* [YOUR INSTRUCTIONS]:
Somewhere below, one line contains "Nyelviskola (217, 2404)" and a later line contains "BMENET (212, 2386)". Output those two lines and everything between them exactly, and nothing else.

** Opening PROVIDED ENTRIES block **

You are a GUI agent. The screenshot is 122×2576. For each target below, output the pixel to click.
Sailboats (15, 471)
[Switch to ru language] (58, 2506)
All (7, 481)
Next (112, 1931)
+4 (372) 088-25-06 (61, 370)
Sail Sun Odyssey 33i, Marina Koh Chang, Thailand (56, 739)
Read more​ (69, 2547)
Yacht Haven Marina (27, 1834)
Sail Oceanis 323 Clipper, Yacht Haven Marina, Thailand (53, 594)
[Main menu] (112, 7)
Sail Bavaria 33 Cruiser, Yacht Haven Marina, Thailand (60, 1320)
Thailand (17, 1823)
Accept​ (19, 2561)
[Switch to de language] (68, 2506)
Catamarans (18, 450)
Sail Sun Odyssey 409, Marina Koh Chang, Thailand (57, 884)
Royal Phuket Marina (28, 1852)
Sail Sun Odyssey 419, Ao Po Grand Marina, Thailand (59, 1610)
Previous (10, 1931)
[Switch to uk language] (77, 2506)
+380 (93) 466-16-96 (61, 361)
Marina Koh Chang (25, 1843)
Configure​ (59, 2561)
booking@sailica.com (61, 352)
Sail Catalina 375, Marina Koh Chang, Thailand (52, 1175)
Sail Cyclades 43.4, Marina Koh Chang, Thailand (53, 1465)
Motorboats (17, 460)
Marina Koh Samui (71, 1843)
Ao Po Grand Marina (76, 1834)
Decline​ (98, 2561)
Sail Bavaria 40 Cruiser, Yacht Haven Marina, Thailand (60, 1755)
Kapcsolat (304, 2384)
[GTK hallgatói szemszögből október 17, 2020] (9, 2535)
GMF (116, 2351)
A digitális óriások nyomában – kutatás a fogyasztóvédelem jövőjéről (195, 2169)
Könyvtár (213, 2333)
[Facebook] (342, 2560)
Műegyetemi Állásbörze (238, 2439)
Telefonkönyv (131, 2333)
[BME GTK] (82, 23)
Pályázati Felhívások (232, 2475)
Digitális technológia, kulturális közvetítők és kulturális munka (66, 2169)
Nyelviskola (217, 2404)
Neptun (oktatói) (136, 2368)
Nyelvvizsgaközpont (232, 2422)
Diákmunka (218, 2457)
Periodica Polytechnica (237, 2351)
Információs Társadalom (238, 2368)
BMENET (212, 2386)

** Closing PROVIDED ENTRIES block **
** Opening PROVIDED ENTRIES block **

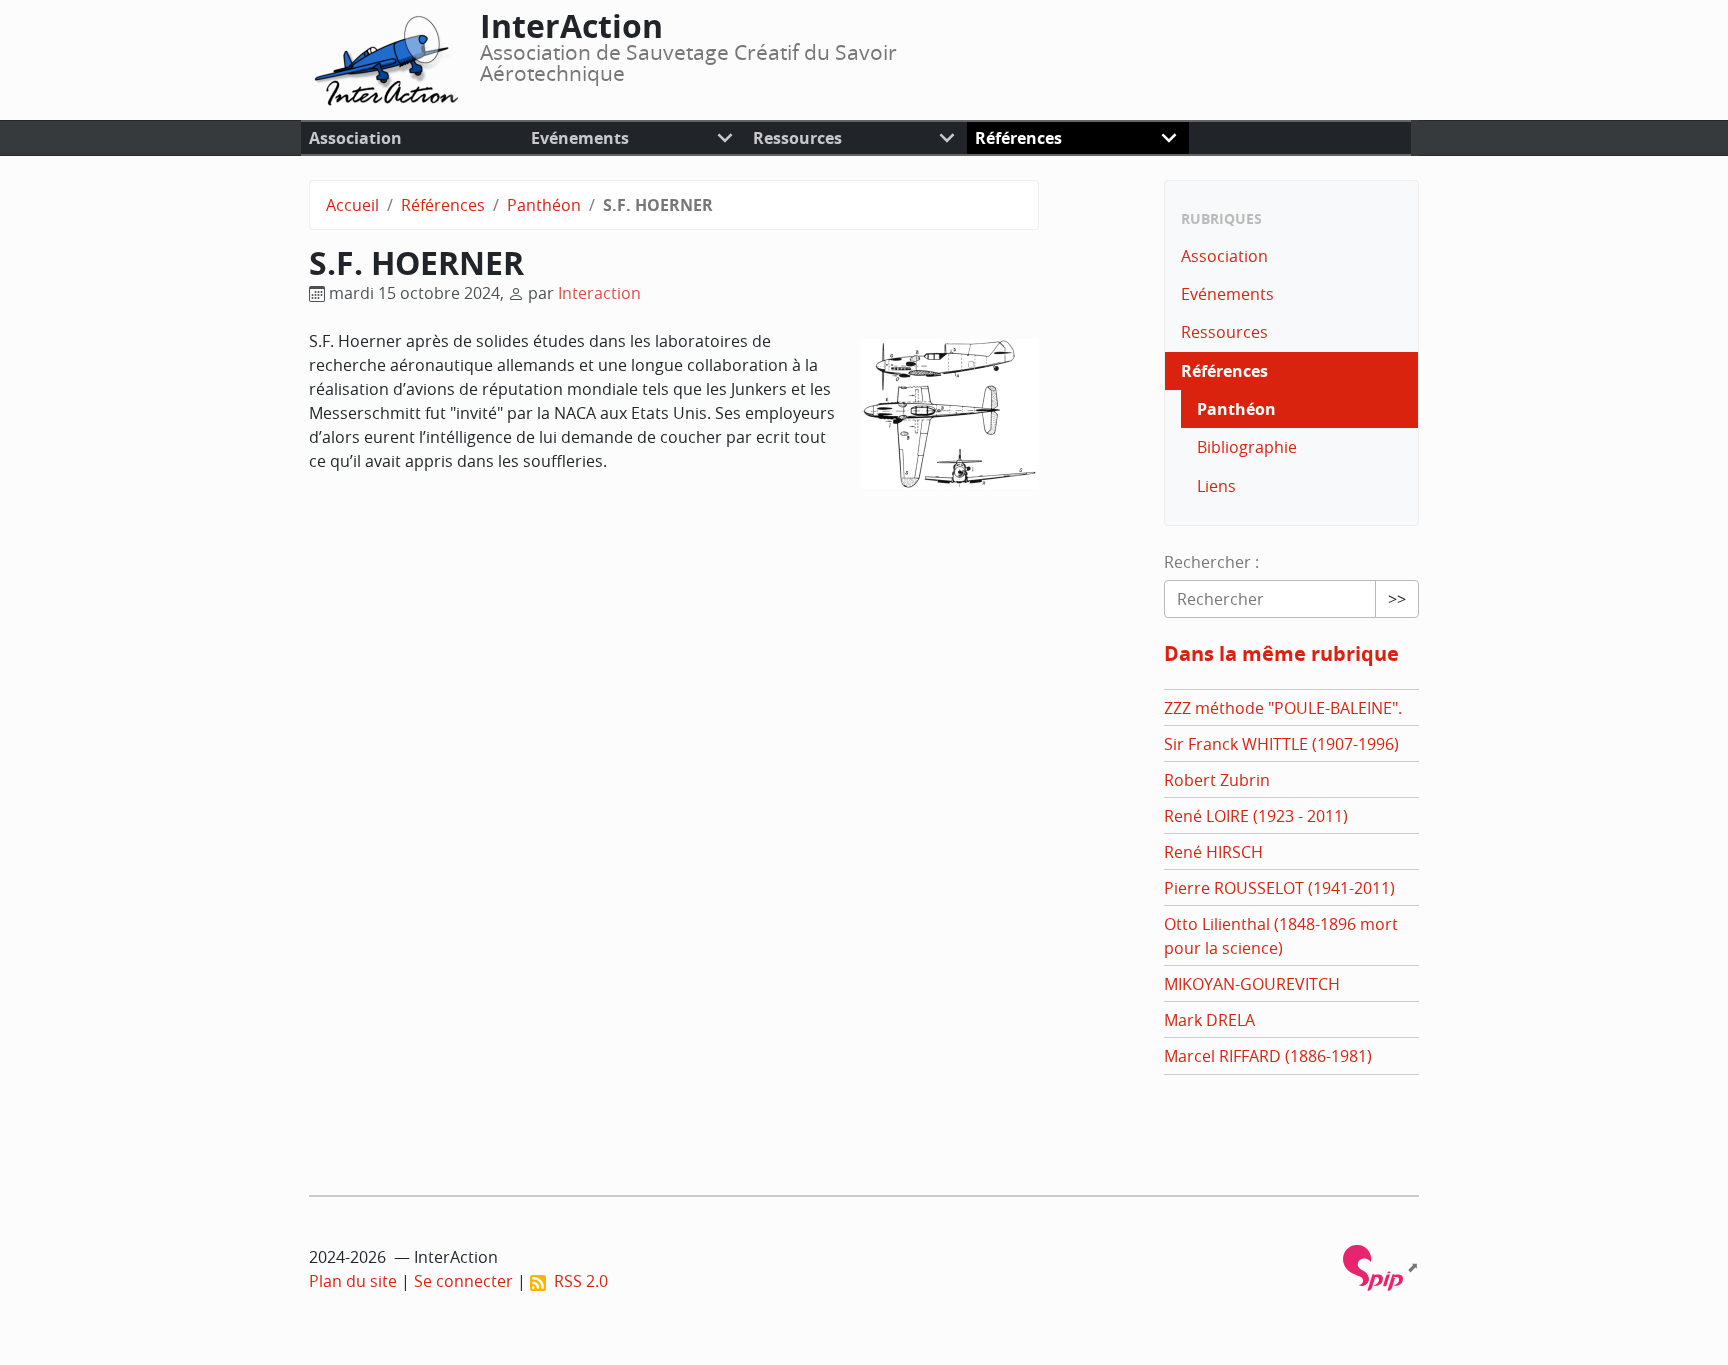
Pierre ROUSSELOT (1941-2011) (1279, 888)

** Closing PROVIDED ENTRIES block **

* [OUTPUT OF THE TASK]:
Nyelviskola (217, 2404)
Neptun (oktatói) (136, 2368)
Nyelvvizsgaközpont (232, 2422)
Diákmunka (218, 2457)
Periodica Polytechnica (237, 2351)
Információs Társadalom (238, 2368)
BMENET (212, 2386)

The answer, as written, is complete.